After surgery, the patient and his family were given routine postoperative care instructions: ice packs as needed, artificial tears three times daily, pain medication, antibiotic, and the protease-based enzyme dietary supplement EnzAID® (Enzymes Inc., Kansas City, MO) (each 520 mg capsule contained protease, calcium, citrate, kelp, algae, calcium ascorbate, Irish moss algae, rutin, protease concentrate, quercetin, neutral bacterial protease, acid-stable protease, bromelain, grape seed extract, and papain in a base of pure plant fiber). The follow-up office examination on the second postoperative day revealed no periorbital swelling. The ecchymosis was limited to a 1.0 x 2.0 cm area of yellow discoloration along the inferior orbital rim bilaterally. By the fifth postoperative day, the discoloration was 0.5 x 1.5 cm and was not visible when the patient wore his regular glasses.
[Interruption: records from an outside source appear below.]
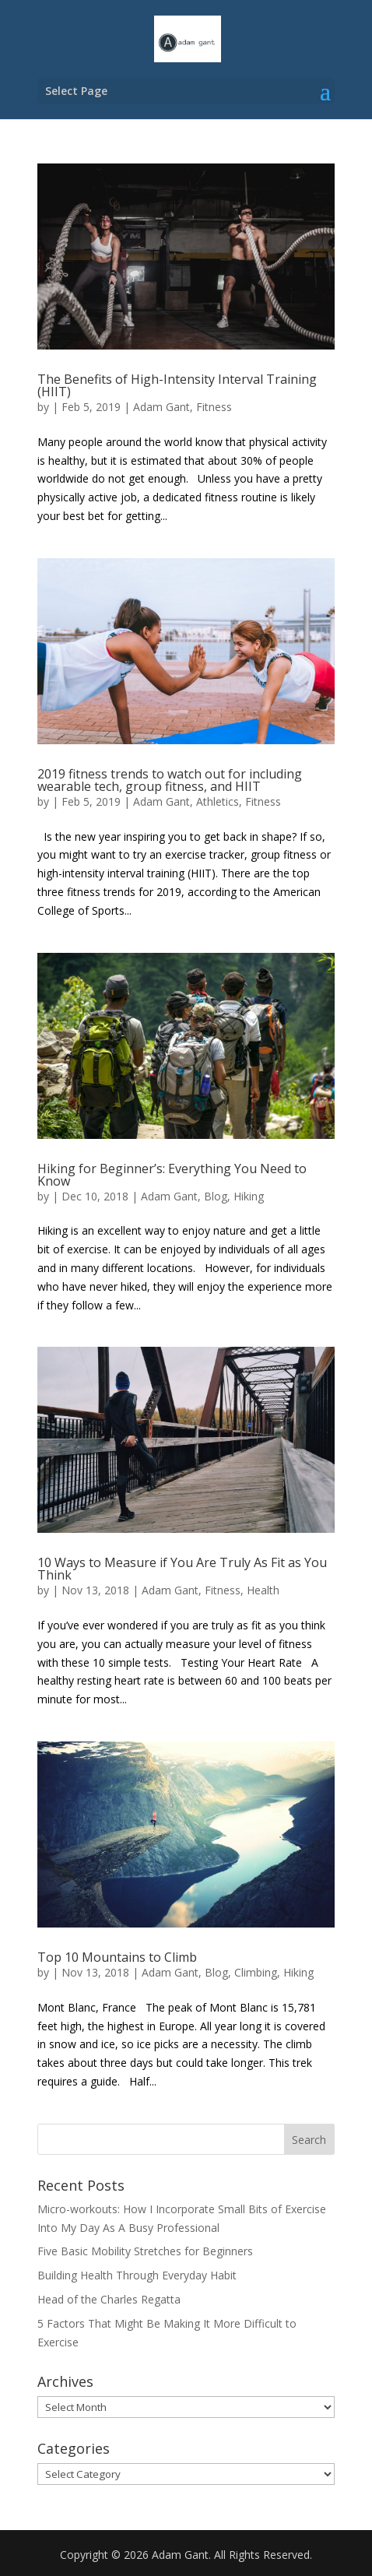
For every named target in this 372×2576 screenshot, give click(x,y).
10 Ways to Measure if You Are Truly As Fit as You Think (182, 1568)
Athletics (217, 801)
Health (263, 1590)
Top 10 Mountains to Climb (117, 1957)
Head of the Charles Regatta (109, 2299)
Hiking (248, 1196)
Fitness (214, 406)
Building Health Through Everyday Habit (137, 2275)
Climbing (255, 1972)
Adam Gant (161, 406)
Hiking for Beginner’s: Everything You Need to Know (172, 1175)
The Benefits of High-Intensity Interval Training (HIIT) (177, 385)
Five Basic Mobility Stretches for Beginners (145, 2251)
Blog (215, 1196)
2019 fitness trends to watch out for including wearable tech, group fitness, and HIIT (169, 780)
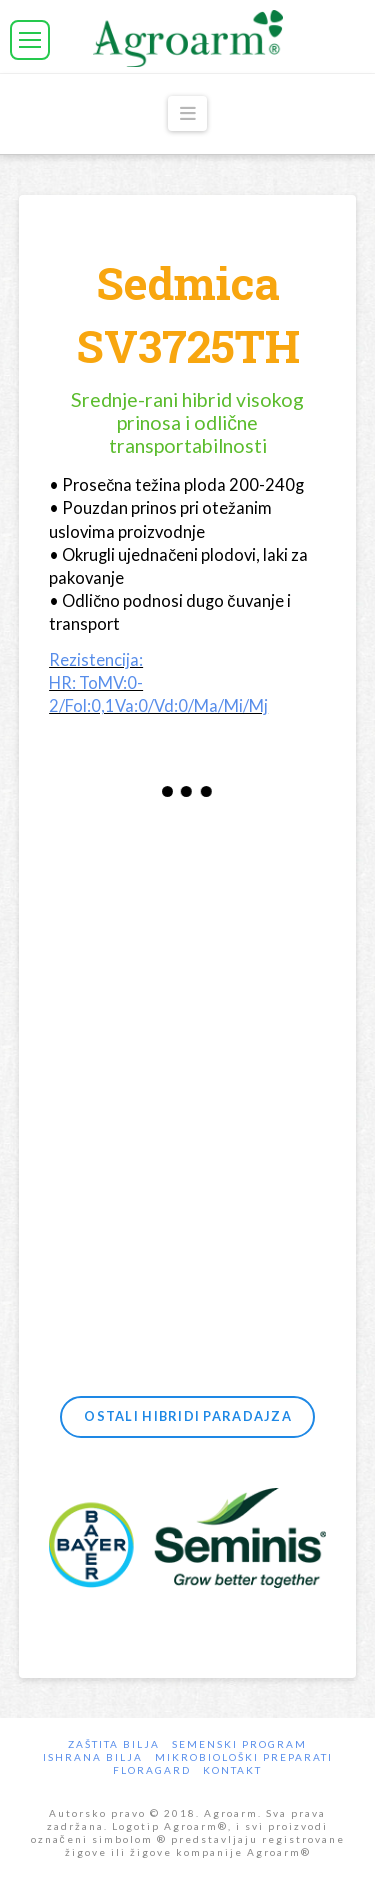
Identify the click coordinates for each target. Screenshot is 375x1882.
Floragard (152, 1770)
In the patient who has significant ecchymosis after undergoing blepharoplasty, the ecchymosis usually does not start to resolve earlier than the fourth or fifth day after surgery and may persist for up to 10 days. In my experience this type of patient should have had swelling and bruising for at least a week and possibly longer. The only change made in routine postoperative care was the addition of the protease-based dietary supplement. The rationale for use of protease-based enzymes is found in a large body of scientific data. In spite of what is commonly taught, evidence exists to support the intestinal absorption of hydrolytic enzymes; up to 40% of enzymes may be absorbed intact by the process of phagocytosis. These enzymes may also be absorbed functionally intact. If macromolecules such as enzymes are absorbed functionally intact, is there evidence to support the use of enzymes in the postsurgical period? Data have been collected on both trauma and surgically created hematomas indicating a benefit from proteolytic enzymes. Studies have shown how enzymes reduce the severity and duration of inflammation. Clinical data exist to show how orally administered enzymes help reduce posttraumatic and postsurgical pain. In this patient the recovery time was much shorter than would have been expected by routine treatment. Although a single case does not constitute clear proof of their function, it is well documented that oral enzyme compounds play an important role in the postsurgical treatment of patients undergoing cosmetic surgery, especially in the reduction of hematomas, edema, and pain after surgery and trauma. In this patient, enzymes may have played a significant role in reducing the postoperative morbidity, but a more thorough study is needed to prove such an assumption.
Clinical studies are underway to evaluate this enzymebased product. It is expected that this product will be available on the market within the year.
Taken from AESTHETIC SURGERY, St. Louis Vol. 18, No. J, pp. 40-41, February, 1998 (Printed in the U.S.A.)